Automating Tetris Deployments: DevSecOps with ArgoCD, Terraform, and Jenkins for Two Game Versions
In these Project , We Are deploying the two Tetris game versions with DevSecOps Plugins using the Jenkins CI/CD and ArgoCD . Here, All whole these infrastructure created on the Using Terraform.
What is the argo CD ?
Argo CD is an open-source declarative continuous delivery (CD) tool for Kubernetes applications. It is designed to automate the deployment and continuous delivery of applications running on Kubernetes clusters. Argo CD helps manage the configuration of applications, ensuring that they are deployed and maintained consistently across different environments.
Prerequisites:
AWS Account: To get started, you'll need an active AWS account. Ensure that you have access and permission to create and manage AWS resources.

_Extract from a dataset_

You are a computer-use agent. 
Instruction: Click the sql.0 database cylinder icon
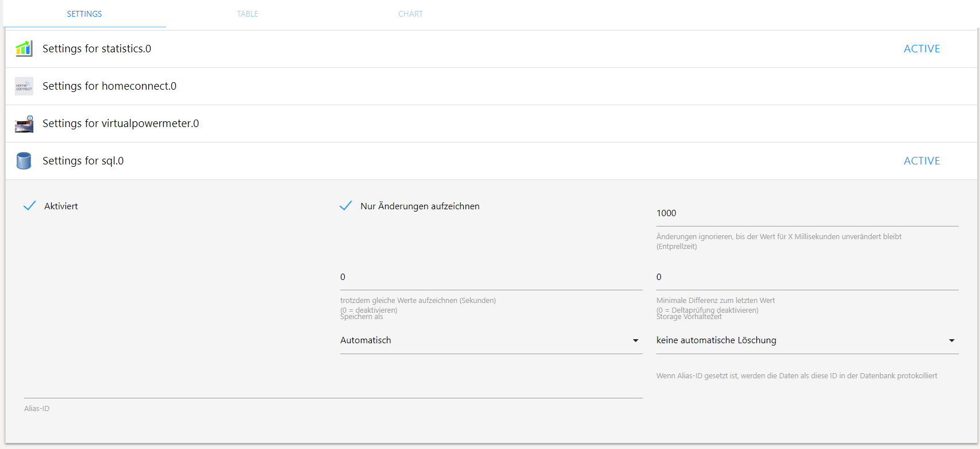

AWS CLI: Install the AWS Command Line Interface (CLI) on your local machine and configure it with your AWS credentials. This is essential for managing your AWS resources.

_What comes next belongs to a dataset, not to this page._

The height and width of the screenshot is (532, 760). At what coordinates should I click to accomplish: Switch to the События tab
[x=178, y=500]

IAM User and Key Pair: Create an IAM (Identity and Access Management) user with the necessary permissions to provision resources on AWS. Additionally, generate an IAM Access Key and Secret Access Key for programmatic access. Ensure that you securely manage these credentials.
S3 Bucket: Set up an S3 bucket to store your Terraform state files. This bucket is crucial for maintaining the state of your infrastructure and enabling collaboration.
Terraform: Install Terraform on your local machine. Terraform is used for provisioning infrastructure as code and managing AWS resources. Make sure to configure Terraform to work with your AWS credentials and your S3 bucket for state storage.
Step1: How to install and setup Terraform on Windows
Download Terraform:
Visit the official Terraform website: terraform.io/downloads.html
Extract the ZIP Archive:
Once the download is complete, extract the contents of the ZIP archive to a directory on your computer. You can use a tool like 7-Zip or the built-in Windows extraction tool. Ensure that you extract it to a directory that's part of your system's PATH.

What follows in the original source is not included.